A recent Sixth Amendment Center evaluation of indigent defense systems in nine Illinois counties, The Right to Counsel in Illinois: An Evaluation of Adult Criminal Trial Level Indigent Services, commissioned by the Illinois Supreme Court through the Administrative Office of Illinois Courts, concluded that:
- The State of Illinois delegates to its county boards and circuit court judges most of its constitutional obligation to ensure the provision of effective assistance of counsel to indigent criminal defendants in the trial courts. Yet the state does not have any oversight structure by which to know whether each county’s indigent defense system has a sufficient number of attorneys with the necessary time, training, and resources to provide effective assistance of counsel at every critical stage of a criminal case for each and every indigent defendant.
- The state’s limited framework for how county boards and circuit court judges are to establish and implement the indigent defense system in each county institutionalizes political and judicial interference with the appointed attorneys’ independence to act in the stated legal interests of their indigent clients. This lack of independence causes systemic conflicts of interest that interfere with the provision of effective assistance of counsel.
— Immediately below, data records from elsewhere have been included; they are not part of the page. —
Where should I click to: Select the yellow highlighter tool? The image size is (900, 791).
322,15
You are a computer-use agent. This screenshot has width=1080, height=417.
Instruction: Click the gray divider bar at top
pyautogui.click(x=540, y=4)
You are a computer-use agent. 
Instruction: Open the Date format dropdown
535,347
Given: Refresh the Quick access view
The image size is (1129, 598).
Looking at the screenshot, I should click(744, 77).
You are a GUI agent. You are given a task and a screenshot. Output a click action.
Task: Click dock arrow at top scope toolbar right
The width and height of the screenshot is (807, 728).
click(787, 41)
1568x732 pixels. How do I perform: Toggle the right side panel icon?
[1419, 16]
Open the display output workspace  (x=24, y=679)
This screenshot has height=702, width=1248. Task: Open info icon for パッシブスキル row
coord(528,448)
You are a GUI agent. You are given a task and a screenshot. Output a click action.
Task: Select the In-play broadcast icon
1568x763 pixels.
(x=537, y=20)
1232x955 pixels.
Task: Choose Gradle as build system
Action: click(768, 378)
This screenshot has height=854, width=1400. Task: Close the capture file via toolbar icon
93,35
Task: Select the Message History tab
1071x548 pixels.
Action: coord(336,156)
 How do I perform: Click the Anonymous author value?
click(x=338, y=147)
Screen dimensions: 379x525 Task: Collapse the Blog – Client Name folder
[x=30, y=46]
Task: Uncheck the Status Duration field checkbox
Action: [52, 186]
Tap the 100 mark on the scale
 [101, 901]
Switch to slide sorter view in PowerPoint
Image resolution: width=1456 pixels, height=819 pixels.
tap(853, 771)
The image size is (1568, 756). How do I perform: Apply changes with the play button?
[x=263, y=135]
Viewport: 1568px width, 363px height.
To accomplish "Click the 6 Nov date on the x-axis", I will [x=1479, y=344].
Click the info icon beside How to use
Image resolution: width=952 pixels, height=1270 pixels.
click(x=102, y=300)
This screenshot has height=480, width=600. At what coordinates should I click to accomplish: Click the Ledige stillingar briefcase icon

- The indigent defense systems established in Illinois’ counties lack oversight and accountability that can result in a constructive denial of the right to counsel to at least some indigent defendants, and in some instances can result in the actual denial of the right to counsel to at least some indigent defendants. (Sixth Amendment Center 2021, p.iii-iv).
In January 2022, faculty, law students, graduate and undergraduate students, and staff at the Children and Family Justice Center and the Sociology Department at Northwestern University (“the research team”) convened to develop a research strategy to better understand the nature and scope of these deficiencies in Illinois` indigent defense system. Since then, the research team collected, verified, and analyzed a large, statewide database that details how indigent defense resources are distributed across all 102 Illinois counties.